** Start of Working data **

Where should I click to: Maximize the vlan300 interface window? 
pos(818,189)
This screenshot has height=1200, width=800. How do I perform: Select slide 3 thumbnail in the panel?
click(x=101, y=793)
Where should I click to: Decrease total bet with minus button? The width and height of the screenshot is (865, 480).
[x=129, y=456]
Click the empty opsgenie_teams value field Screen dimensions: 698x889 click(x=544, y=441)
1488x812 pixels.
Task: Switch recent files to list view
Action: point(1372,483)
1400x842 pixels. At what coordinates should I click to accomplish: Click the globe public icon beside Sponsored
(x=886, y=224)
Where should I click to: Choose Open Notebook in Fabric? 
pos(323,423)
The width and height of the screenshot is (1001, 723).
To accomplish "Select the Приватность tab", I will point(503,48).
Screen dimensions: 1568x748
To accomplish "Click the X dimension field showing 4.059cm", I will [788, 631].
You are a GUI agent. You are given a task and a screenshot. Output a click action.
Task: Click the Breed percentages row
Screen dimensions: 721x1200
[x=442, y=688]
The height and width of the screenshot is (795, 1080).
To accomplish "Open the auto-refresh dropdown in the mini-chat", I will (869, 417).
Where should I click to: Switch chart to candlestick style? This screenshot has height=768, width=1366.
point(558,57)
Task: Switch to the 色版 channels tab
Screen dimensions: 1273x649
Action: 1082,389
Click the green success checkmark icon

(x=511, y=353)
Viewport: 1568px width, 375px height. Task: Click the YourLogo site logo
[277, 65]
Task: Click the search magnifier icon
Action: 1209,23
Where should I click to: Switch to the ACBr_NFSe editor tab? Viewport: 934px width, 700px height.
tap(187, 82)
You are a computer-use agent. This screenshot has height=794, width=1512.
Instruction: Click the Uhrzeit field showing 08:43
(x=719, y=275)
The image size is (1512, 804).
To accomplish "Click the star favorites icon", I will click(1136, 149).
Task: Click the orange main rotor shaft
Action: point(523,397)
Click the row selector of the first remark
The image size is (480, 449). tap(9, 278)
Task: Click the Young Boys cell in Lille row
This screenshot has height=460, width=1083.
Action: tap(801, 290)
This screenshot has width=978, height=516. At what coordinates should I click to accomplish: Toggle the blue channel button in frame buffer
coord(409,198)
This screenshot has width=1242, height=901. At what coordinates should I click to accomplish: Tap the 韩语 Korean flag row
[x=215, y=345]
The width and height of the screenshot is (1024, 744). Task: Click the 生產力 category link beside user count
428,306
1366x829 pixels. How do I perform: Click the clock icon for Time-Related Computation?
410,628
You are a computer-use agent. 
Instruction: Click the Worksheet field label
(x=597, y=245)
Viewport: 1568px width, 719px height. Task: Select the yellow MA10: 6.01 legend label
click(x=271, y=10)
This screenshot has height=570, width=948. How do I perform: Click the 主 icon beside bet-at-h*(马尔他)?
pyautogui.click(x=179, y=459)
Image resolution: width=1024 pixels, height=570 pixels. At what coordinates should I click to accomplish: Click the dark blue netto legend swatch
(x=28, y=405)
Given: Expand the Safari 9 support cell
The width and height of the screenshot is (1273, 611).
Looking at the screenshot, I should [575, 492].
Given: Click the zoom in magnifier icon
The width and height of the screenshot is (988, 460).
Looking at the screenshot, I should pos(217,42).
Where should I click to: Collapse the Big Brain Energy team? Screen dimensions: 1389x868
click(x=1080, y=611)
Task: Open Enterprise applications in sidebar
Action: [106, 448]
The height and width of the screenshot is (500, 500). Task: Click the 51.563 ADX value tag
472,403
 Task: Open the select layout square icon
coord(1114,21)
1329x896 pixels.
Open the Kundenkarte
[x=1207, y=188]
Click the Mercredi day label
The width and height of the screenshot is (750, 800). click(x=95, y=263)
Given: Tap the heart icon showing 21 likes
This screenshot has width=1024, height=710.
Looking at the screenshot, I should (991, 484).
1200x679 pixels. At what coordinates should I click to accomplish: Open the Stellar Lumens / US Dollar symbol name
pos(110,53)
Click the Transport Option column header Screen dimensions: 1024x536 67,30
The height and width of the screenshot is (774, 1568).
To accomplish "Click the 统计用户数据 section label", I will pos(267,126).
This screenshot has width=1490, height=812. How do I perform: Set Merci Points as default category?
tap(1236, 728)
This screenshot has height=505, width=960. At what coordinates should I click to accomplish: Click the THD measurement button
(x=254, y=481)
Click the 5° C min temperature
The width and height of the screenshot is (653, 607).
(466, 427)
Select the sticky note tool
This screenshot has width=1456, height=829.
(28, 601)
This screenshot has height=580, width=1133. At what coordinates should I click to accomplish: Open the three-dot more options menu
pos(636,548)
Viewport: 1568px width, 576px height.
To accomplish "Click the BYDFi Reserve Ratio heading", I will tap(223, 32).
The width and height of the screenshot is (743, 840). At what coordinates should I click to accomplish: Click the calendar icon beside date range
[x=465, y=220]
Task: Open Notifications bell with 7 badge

** End of Working data **

#### [Your objective]
Arrange the rows above as a JSON list of strings, with one string for each line and no blank lines.

#### [Exercise output]
[
  "Where should I click to: Maximize the vlan300 interface window? ",
  "pos(818,189)",
  "This screenshot has height=1200, width=800. How do I perform: Select slide 3 thumbnail in the panel?",
  "click(x=101, y=793)",
  "Where should I click to: Decrease total bet with minus button? The width and height of the screenshot is (865, 480).",
  "[x=129, y=456]",
  "Click the empty opsgenie_teams value field Screen dimensions: 698x889 click(x=544, y=441)",
  "1488x812 pixels.",
  "Task: Switch recent files to list view",
  "Action: point(1372,483)",
  "1400x842 pixels. At what coordinates should I click to accomplish: Click the globe public icon beside Sponsored",
  "(x=886, y=224)",
  "Where should I click to: Choose Open Notebook in Fabric? ",
  "pos(323,423)",
  "The width and height of the screenshot is (1001, 723).",
  "To accomplish \"Select the Приватность tab\", I will point(503,48).",
  "Screen dimensions: 1568x748",
  "To accomplish \"Click the X dimension field showing 4.059cm\", I will [788, 631].",
  "You are a GUI agent. You are given a task and a screenshot. Output a click action.",
  "Task: Click the Breed percentages row",
  "Screen dimensions: 721x1200",
  "[x=442, y=688]",
  "The height and width of the screenshot is (795, 1080).",
  "To accomplish \"Open the auto-refresh dropdown in the mini-chat\", I will (869, 417).",
  "Where should I click to: Switch chart to candlestick style? This screenshot has height=768, width=1366.",
  "point(558,57)",
  "Task: Switch to the 色版 channels tab",
  "Screen dimensions: 1273x649",
  "Action: 1082,389",
  "Click the green success checkmark icon",
  "(x=511, y=353)",
  "Viewport: 1568px width, 375px height. Task: Click the YourLogo site logo",
  "[277, 65]",
  "Task: Click the search magnifier icon",
  "Action: 1209,23",
  "Where should I click to: Switch to the ACBr_NFSe editor tab? Viewport: 934px width, 700px height.",
  "tap(187, 82)",
  "You are a computer-use agent. This screenshot has height=794, width=1512.",
  "Instruction: Click the Uhrzeit field showing 08:43",
  "(x=719, y=275)",
  "The image size is (1512, 804).",
  "To accomplish \"Click the star favorites icon\", I will click(1136, 149).",
  "Task: Click the orange main rotor shaft",
  "Action: point(523,397)",
  "Click the row selector of the first remark",
  "The image size is (480, 449). tap(9, 278)",
  "Task: Click the Young Boys cell in Lille row",
  "This screenshot has height=460, width=1083.",
  "Action: tap(801, 290)",
  "This screenshot has width=978, height=516. At what coordinates should I click to accomplish: Toggle the blue channel button in frame buffer",
  "coord(409,198)",
  "This screenshot has width=1242, height=901. At what coordinates should I click to accomplish: Tap the 韩语 Korean flag row",
  "[x=215, y=345]",
  "The width and height of the screenshot is (1024, 744). Task: Click the 生產力 category link beside user count",
  "428,306",
  "1366x829 pixels. How do I perform: Click the clock icon for Time-Related Computation?",
  "410,628",
  "You are a computer-use agent. ",
  "Instruction: Click the Worksheet field label",
  "(x=597, y=245)",
  "Viewport: 1568px width, 719px height. Task: Select the yellow MA10: 6.01 legend label",
  "click(x=271, y=10)",
  "This screenshot has height=570, width=948. How do I perform: Click the 主 icon beside bet-at-h*(马尔他)?",
  "pyautogui.click(x=179, y=459)",
  "Image resolution: width=1024 pixels, height=570 pixels. At what coordinates should I click to accomplish: Click the dark blue netto legend swatch",
  "(x=28, y=405)",
  "Given: Expand the Safari 9 support cell",
  "The width and height of the screenshot is (1273, 611).",
  "Looking at the screenshot, I should [575, 492].",
  "Given: Click the zoom in magnifier icon",
  "The width and height of the screenshot is (988, 460).",
  "Looking at the screenshot, I should pos(217,42).",
  "Where should I click to: Collapse the Big Brain Energy team? Screen dimensions: 1389x868",
  "click(x=1080, y=611)",
  "Task: Open Enterprise applications in sidebar",
  "Action: [106, 448]",
  "The height and width of the screenshot is (500, 500). Task: Click the 51.563 ADX value tag",
  "472,403",
  " Task: Open the select layout square icon",
  "coord(1114,21)",
  "1329x896 pixels.",
  "Open the Kundenkarte",
  "[x=1207, y=188]",
  "Click the Mercredi day label",
  "The width and height of the screenshot is (750, 800). click(x=95, y=263)",
  "Given: Tap the heart icon showing 21 likes",
  "This screenshot has width=1024, height=710.",
  "Looking at the screenshot, I should (991, 484).",
  "1200x679 pixels. At what coordinates should I click to accomplish: Open the Stellar Lumens / US Dollar symbol name",
  "pos(110,53)",
  "Click the Transport Option column header Screen dimensions: 1024x536 67,30",
  "The height and width of the screenshot is (774, 1568).",
  "To accomplish \"Click the 统计用户数据 section label\", I will pos(267,126).",
  "This screenshot has width=1490, height=812. How do I perform: Set Merci Points as default category?",
  "tap(1236, 728)",
  "This screenshot has height=505, width=960. At what coordinates should I click to accomplish: Click the THD measurement button",
  "(x=254, y=481)",
  "Click the 5° C min temperature",
  "The width and height of the screenshot is (653, 607).",
  "(466, 427)",
  "Select the sticky note tool",
  "This screenshot has width=1456, height=829.",
  "(28, 601)",
  "This screenshot has height=580, width=1133. At what coordinates should I click to accomplish: Open the three-dot more options menu",
  "pos(636,548)",
  "Viewport: 1568px width, 576px height.",
  "To accomplish \"Click the BYDFi Reserve Ratio heading\", I will tap(223, 32).",
  "The width and height of the screenshot is (743, 840). At what coordinates should I click to accomplish: Click the calendar icon beside date range",
  "[x=465, y=220]",
  "Task: Open Notifications bell with 7 badge"
]